具体性のない不安
具体性がないからこそ、不安になる。具体性のある不安は「問題点」とか「改善点」と呼ばれるので、発生した途端にタスクが生まれ、心にしんどさがあるとしたら「やるかやらないか」の迷いに移行する。具体性がない不安を生んでいるのはまず「具体性がない不安で悩みたい」という自分自身なのだと認識することが大事だ。具体性がないので、とうぜん解決もしないし終わりもない。漠然と浮かんでくる将来への不安は、返って直近の行動を曇らせる。望遠鏡で見た、遠くの空を飛ぶ怪鳥に気を取られるよりも、足にすでにかぶりついている巨大ワニをなんとかした方が良い。
変人
「俺(私)って変わってるから〜」と言いたい人は多い。変わってるというのは多くの人より優れているかズレているということを指していると思われる。優れていない場合はそこに対する自虐を指す。「変人」を自称する人はたいてい「変わった人」という、凡庸なカテゴリーに入っている。変わっている人としての振る舞いは、そのカテゴリーに属する限りみんな同じになる。同じような格好をして、同じような考え方で、同じように振る舞う。「俺(私)って変わってるから〜」という物言いが、すでにスタンダードな「変わってるって思ってもらいたい人」の王道なのである。なので「変わってますねえ」と追認してあげるのが一番の褒め言葉になり、御し易い。本当の変人は、その候補にも上がってくることがない。
使わないようにしてる言葉
「くせつよ」「○○なんよ」「○○がえぐい」などの言葉は使ってはならない。テレビを見て真似して、それが口癖になってる人はアホである。アホと思われたくない人は、これら芸人の言葉を真似してその場で面白味を出そうとはしてはならない。影響力ある芸人の言葉はご本人が適切な言い方で使うからこそ面白いのである。そこには「自分の表現をなんらかの方法でかさ増ししたい」という無意識のしょぼい願望があり、「自分は面白いことに敏感な発信者」だと思われたい薄汚い欲求がある。自分では生み出すものが何もないのでお手軽に流行の言葉を安易に流用する。上掲の言葉を日常で使っている人は、その言語感の浅薄さを披瀝しているのと同じなので注意が必要だ。
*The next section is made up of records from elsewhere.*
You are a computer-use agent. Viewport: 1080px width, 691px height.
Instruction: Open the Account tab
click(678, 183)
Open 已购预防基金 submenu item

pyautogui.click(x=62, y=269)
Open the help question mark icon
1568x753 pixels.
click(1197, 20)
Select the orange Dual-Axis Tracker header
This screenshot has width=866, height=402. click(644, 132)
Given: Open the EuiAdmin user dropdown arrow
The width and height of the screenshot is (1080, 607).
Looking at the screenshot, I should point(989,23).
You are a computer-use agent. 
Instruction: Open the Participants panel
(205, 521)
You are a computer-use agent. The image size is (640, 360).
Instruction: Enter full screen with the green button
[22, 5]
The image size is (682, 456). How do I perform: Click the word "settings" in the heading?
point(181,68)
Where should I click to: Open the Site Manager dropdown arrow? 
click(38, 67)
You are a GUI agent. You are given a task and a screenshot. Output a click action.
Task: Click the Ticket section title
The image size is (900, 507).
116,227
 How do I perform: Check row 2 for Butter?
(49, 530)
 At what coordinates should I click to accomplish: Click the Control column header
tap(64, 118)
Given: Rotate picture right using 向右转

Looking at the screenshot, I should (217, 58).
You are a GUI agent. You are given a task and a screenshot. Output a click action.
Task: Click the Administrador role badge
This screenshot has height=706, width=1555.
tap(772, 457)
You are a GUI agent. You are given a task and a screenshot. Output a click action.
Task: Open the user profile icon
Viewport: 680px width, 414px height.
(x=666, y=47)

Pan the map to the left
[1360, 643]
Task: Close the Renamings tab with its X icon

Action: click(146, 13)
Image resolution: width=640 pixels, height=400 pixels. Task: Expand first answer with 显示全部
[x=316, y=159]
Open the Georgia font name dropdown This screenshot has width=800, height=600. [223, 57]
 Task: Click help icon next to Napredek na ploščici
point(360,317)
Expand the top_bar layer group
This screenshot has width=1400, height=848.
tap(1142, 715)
昔で言うならことあるごとに「ナハッ!ナハッ!ナハッ!」と言っているのと同じなのだから。
登録名
あるお笑い芸人が、ケータイに登録している先輩の名前を「ウンコ野郎」とか「クソバカ野郎」とかにしていた。それは着信があった時、出るまでにそこそこの心の切り替えをするための有効な手段であると思った。ある有名女性タレントが、ケータイに登録している知り合いをA〜Dにランクづけし、着信音を変えていると言っていた。名前を見ずとも、鳴った音で重要性がわかるから出るか出ないかの判断に便利と得意げに話しており、こいつは性格の悪いものすごい嫌なやつなんだなと思った。